[Click-target data]
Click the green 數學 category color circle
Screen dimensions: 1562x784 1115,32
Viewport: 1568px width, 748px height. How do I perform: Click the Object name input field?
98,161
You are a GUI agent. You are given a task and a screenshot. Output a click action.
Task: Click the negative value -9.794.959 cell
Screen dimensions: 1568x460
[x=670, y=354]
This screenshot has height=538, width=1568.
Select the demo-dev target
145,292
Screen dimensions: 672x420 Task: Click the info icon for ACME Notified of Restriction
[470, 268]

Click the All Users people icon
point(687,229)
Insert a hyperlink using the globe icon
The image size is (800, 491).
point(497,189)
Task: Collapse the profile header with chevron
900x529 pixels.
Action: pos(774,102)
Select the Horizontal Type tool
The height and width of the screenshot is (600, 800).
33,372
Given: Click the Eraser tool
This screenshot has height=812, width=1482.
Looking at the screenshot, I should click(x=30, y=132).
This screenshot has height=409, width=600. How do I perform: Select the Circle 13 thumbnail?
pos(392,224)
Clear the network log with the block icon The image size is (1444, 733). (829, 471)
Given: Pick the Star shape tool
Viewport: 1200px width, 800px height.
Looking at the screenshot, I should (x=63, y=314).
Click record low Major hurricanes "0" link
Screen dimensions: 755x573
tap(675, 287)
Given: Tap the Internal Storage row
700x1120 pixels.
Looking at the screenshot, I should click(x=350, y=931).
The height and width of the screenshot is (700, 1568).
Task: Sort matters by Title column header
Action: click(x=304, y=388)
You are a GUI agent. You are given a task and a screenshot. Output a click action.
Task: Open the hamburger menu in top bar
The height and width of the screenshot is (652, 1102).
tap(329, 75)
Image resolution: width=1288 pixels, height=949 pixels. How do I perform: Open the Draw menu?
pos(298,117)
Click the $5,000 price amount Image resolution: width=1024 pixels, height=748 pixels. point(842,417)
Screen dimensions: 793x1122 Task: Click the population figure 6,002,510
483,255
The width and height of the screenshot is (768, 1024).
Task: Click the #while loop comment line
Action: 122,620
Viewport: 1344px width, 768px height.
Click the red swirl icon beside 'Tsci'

Work required.
Turn all of the data above into a numbered list with one line per item, leaving out any blank lines.

Problem solution.
1. Click the green 數學 category color circle
2. Screen dimensions: 1562x784 1115,32
3. Viewport: 1568px width, 748px height. How do I perform: Click the Object name input field?
4. 98,161
5. You are a GUI agent. You are given a task and a screenshot. Output a click action.
6. Task: Click the negative value -9.794.959 cell
7. Screen dimensions: 1568x460
8. [x=670, y=354]
9. This screenshot has height=538, width=1568.
10. Select the demo-dev target
11. 145,292
12. Screen dimensions: 672x420 Task: Click the info icon for ACME Notified of Restriction
13. [470, 268]
14. Click the All Users people icon
15. point(687,229)
16. Insert a hyperlink using the globe icon
17. The image size is (800, 491).
18. point(497,189)
19. Task: Collapse the profile header with chevron
20. 900x529 pixels.
21. Action: pos(774,102)
22. Select the Horizontal Type tool
23. The height and width of the screenshot is (600, 800).
24. 33,372
25. Given: Click the Eraser tool
26. This screenshot has height=812, width=1482.
27. Looking at the screenshot, I should click(x=30, y=132).
28. This screenshot has height=409, width=600. How do I perform: Select the Circle 13 thumbnail?
29. pos(392,224)
30. Clear the network log with the block icon The image size is (1444, 733). (829, 471)
31. Given: Pick the Star shape tool
32. Viewport: 1200px width, 800px height.
33. Looking at the screenshot, I should (x=63, y=314).
34. Click record low Major hurricanes "0" link
35. Screen dimensions: 755x573
36. tap(675, 287)
37. Given: Tap the Internal Storage row
38. 700x1120 pixels.
39. Looking at the screenshot, I should click(x=350, y=931).
40. The height and width of the screenshot is (700, 1568).
41. Task: Sort matters by Title column header
42. Action: click(x=304, y=388)
43. You are a GUI agent. You are given a task and a screenshot. Output a click action.
44. Task: Open the hamburger menu in top bar
45. The height and width of the screenshot is (652, 1102).
46. tap(329, 75)
47. Image resolution: width=1288 pixels, height=949 pixels. How do I perform: Open the Draw menu?
48. pos(298,117)
49. Click the $5,000 price amount Image resolution: width=1024 pixels, height=748 pixels. point(842,417)
50. Screen dimensions: 793x1122 Task: Click the population figure 6,002,510
51. 483,255
52. The width and height of the screenshot is (768, 1024).
53. Task: Click the #while loop comment line
54. Action: 122,620
55. Viewport: 1344px width, 768px height.
56. Click the red swirl icon beside 'Tsci'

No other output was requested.